Nós usamos cookies e outras tecnologias semelhantes para melhorar a sua experiência em nossos serviços, personalizar publicidade e recomendar conteúdo de seu interesse. Ao utilizar nossos serviços, você está ciente dessa funcionalidade. Conheça nosso Portal da Privacidade e consulte nossa Política de Privacidade. Clique aqui para ver

O cânone do hip hop do século 21 não recebe o respeito que merece

É hora de repensar como comparamos os rappers do século 21 com seus antecessores. (David Milan para The Washington Post; AP; Getty Images)

Alguns astrofísicos acreditam que o universo existia antes do big bang, mas se você rejeita essa hipótese, vá em frente e deseje ao hip-hop um feliz aniversário de 50 anos. (Para aqueles que optam por comemorar, meus colegas conversaram com 50 figuras do hip-hop sobre suas músicas favoritas aqui.)

Já se passaram cinco décadas desde aquele dia fatídico – 11 de agosto de 1973 – quando o DJ Kool Herc carregou duas plataformas giratórias para uma sala de descanso de um prédio de apartamentos no Bronx e começou a mixar as partes instrumentais de dois discos correspondentes em uma batida estendida em loop.

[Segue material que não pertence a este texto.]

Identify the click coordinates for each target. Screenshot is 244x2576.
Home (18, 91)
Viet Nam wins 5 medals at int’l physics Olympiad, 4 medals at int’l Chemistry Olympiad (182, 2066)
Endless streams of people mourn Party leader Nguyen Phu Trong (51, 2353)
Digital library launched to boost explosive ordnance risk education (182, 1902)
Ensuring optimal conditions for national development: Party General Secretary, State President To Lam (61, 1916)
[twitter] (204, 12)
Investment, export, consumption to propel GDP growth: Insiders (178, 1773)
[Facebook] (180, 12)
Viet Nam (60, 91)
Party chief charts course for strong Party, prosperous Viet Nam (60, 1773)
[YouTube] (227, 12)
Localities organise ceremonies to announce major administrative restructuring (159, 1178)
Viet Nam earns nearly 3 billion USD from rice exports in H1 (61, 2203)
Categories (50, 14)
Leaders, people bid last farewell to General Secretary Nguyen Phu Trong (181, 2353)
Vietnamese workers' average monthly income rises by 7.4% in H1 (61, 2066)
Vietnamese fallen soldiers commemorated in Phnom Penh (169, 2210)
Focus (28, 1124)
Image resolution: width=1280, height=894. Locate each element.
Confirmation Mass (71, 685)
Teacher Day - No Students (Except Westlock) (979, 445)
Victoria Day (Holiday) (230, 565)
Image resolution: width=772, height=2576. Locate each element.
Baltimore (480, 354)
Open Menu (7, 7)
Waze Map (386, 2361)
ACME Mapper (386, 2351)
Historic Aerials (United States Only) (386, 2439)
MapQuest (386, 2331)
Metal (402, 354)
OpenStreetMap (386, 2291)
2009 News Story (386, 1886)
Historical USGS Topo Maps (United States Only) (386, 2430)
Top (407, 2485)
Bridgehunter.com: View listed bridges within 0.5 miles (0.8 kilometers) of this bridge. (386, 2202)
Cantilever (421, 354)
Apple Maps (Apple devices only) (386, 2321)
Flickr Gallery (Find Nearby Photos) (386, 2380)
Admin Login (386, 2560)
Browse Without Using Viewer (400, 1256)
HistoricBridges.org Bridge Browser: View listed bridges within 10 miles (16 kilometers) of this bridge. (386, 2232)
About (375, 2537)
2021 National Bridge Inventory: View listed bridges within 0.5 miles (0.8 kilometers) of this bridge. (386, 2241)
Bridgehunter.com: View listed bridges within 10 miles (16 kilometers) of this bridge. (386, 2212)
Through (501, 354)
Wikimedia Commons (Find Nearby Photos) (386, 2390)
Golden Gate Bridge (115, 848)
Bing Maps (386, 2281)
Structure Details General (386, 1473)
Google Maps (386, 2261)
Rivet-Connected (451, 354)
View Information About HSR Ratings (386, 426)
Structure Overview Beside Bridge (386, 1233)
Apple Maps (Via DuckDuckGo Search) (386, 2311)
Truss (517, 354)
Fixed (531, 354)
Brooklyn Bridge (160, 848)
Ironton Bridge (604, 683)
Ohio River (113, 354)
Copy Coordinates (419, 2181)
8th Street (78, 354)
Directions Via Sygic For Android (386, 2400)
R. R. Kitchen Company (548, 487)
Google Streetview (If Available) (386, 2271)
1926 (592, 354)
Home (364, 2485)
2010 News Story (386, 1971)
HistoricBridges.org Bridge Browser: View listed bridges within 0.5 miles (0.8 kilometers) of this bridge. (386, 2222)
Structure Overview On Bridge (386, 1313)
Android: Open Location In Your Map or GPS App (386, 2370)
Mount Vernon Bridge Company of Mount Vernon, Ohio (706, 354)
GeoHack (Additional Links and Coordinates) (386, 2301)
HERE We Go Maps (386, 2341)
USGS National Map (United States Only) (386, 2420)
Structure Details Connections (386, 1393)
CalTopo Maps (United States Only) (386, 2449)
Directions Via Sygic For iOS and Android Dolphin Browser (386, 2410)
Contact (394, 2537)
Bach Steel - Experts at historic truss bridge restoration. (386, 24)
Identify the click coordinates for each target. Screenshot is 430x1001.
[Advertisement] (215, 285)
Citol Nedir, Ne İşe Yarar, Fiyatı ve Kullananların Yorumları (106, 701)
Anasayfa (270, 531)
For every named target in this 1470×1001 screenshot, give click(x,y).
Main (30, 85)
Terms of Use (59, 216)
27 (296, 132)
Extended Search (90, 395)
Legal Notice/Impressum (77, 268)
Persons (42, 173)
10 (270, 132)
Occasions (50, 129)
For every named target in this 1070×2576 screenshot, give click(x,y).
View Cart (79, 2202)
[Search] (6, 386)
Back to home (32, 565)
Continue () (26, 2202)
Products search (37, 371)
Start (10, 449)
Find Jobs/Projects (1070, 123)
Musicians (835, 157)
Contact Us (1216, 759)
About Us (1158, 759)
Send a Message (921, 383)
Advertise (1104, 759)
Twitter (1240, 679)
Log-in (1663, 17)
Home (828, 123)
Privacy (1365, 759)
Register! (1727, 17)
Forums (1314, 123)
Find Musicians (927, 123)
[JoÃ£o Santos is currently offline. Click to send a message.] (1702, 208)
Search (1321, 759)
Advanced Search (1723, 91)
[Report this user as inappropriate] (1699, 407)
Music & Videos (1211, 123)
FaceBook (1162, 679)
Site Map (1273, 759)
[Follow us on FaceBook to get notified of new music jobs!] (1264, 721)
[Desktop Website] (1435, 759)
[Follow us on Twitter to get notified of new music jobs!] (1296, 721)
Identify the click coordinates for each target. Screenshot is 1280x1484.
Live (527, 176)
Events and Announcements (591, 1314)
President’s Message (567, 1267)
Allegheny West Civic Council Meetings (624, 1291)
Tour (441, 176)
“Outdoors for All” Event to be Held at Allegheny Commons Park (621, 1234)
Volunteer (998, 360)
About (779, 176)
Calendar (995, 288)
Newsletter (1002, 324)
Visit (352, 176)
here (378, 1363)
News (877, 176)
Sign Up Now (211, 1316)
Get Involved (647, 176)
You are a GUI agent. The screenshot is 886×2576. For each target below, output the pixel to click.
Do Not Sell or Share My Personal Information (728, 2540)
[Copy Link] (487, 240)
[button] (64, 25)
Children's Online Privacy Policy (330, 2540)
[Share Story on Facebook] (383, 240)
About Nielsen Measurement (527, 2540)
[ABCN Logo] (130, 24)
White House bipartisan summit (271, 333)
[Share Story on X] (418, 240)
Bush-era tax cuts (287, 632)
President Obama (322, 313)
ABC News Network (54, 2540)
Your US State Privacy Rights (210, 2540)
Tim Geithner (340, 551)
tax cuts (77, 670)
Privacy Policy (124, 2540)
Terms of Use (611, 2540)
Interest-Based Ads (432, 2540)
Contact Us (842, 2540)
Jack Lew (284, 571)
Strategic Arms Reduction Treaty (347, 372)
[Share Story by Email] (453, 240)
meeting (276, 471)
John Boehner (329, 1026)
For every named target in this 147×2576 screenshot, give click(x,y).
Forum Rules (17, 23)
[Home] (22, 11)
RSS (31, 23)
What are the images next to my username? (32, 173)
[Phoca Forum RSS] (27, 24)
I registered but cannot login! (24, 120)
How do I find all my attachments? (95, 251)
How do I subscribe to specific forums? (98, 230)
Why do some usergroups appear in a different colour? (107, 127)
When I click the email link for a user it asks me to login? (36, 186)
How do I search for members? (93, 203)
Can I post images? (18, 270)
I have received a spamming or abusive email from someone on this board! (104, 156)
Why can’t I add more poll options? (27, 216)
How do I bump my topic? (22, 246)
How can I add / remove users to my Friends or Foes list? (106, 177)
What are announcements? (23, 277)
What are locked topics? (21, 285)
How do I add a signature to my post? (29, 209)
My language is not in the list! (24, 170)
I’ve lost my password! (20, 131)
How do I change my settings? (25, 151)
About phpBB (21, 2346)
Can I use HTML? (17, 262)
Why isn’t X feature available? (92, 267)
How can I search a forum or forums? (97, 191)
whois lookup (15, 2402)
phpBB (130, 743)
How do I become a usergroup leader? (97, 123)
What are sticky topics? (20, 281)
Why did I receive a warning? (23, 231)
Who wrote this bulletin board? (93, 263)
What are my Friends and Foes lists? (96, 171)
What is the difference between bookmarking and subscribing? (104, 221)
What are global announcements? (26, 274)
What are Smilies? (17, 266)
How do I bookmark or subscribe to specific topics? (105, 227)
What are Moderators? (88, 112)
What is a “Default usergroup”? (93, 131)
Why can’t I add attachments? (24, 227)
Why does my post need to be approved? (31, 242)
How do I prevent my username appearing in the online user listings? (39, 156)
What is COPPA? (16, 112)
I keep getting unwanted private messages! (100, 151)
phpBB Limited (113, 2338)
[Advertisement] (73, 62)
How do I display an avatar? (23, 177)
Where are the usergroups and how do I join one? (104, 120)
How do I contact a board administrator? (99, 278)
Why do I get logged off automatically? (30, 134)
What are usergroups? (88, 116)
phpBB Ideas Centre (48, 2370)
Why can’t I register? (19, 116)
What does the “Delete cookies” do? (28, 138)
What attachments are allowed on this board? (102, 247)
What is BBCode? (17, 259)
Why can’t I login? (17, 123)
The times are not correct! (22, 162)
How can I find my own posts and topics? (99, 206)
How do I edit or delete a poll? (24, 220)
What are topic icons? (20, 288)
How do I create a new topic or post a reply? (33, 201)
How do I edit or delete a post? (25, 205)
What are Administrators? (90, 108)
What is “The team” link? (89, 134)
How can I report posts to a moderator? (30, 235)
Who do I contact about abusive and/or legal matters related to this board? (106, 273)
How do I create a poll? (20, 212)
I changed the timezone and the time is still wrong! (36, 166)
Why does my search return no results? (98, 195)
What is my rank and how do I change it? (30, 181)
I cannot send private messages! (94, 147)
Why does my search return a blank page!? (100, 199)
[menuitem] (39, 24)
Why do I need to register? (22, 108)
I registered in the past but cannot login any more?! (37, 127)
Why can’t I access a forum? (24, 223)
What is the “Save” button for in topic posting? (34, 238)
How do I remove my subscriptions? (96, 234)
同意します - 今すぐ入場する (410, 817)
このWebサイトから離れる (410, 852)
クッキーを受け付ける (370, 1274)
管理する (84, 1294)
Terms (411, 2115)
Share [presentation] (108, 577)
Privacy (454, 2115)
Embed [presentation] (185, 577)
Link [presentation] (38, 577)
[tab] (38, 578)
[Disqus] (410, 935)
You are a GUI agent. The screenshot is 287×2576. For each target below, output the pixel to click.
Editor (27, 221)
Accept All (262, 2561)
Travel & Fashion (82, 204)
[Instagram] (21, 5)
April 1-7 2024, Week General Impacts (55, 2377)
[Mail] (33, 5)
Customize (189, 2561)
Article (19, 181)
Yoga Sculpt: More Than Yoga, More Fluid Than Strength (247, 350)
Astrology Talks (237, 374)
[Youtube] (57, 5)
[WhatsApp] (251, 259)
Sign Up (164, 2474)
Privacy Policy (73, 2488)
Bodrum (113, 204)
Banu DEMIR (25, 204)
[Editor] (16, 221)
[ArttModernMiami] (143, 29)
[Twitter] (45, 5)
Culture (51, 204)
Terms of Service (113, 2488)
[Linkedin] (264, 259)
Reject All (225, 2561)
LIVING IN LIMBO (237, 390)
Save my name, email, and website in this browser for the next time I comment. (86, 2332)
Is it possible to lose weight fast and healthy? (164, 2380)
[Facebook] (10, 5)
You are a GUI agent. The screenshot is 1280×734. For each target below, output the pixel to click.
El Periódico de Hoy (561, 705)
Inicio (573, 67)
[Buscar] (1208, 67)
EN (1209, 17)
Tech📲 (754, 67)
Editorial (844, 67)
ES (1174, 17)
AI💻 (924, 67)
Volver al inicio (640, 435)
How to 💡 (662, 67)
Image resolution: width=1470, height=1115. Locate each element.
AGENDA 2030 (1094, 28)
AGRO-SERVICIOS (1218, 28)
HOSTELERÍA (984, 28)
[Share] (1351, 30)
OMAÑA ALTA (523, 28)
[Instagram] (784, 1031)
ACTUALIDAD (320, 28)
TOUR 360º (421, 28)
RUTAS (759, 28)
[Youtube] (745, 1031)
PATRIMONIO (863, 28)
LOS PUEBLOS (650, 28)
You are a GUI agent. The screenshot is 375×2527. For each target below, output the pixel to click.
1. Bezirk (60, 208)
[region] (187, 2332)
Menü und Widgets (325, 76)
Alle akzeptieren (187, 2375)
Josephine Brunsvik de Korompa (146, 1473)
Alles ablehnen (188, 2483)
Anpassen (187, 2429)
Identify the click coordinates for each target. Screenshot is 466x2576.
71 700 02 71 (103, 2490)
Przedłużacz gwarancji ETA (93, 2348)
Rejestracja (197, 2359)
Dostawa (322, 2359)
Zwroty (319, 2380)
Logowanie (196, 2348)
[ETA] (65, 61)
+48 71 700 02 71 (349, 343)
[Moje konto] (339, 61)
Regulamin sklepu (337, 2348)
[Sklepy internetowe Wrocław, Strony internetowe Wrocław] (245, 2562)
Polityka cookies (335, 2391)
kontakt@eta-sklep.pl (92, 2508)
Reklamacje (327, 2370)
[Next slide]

Esse momento sagrado se qualifica como o nascimento genuíno do rap? Não. Não para aqueles cantores caribenhos que há anos brindam ao reggae. Não para os poetas e comediantes negros que já gravam discos cheios de música bucal ritmada. Não para Gil Scott-Heron, ou The Last Poets, ou DJ Hollywood. Mas, como princípio organizador, o big bang de Herc tem algo a seu favor além de sua ordem: ele imediatamente exigiu o hip-hop como um ato de extensão e continuidade.

Desde então, a angústia fundamental do hip-hop flui paralelamente à angústia da existência. Quanto tempo isso vai durar? Em seu célebre livro de 2005, “Can’t Stop Won’t Stop: História da Geração Hip-Hop”, o jornalista de rap e estudioso Jeff Chang tentou tirar essa pergunta retórica de nossas cabeças: “Então, você pergunta, quando começa a Geração Hip-Hop? Depois DJ Kool Herc e Afrika Bambaataa. Quem inclui? Qualquer um que esteja para baixo. Quando isso acaba? Quando a próxima geração nos disser que acabou.”

Mas, em vez de ser extinto por essa “próxima geração”, o hip-hop criou gerações dentro de si – gerações que continuam a lutar por prestígio em território desconhecido. Como fora de forma? Se traçarmos uma linha entre os séculos, é fácil sentir que os rappers dos últimos 23 anos raramente são considerados tão bem quanto seus colegas dos anos 80 e 90. De alguma forma, ainda parece um sacrilégio sugerir que Future e Young Thug poderiam ser tão importantes quanto 2Pac e Biggie, absurdo comparar Migos a Run-DMC, blasfemo até mesmo mencionar Ice Spice ao mesmo tempo que Ice Cube. Sim, a velha escola criou uma forma de arte negra transcendente e a enviou para o topo do mundo. Mas que crédito seus descendentes merecem por mantê-lo lá?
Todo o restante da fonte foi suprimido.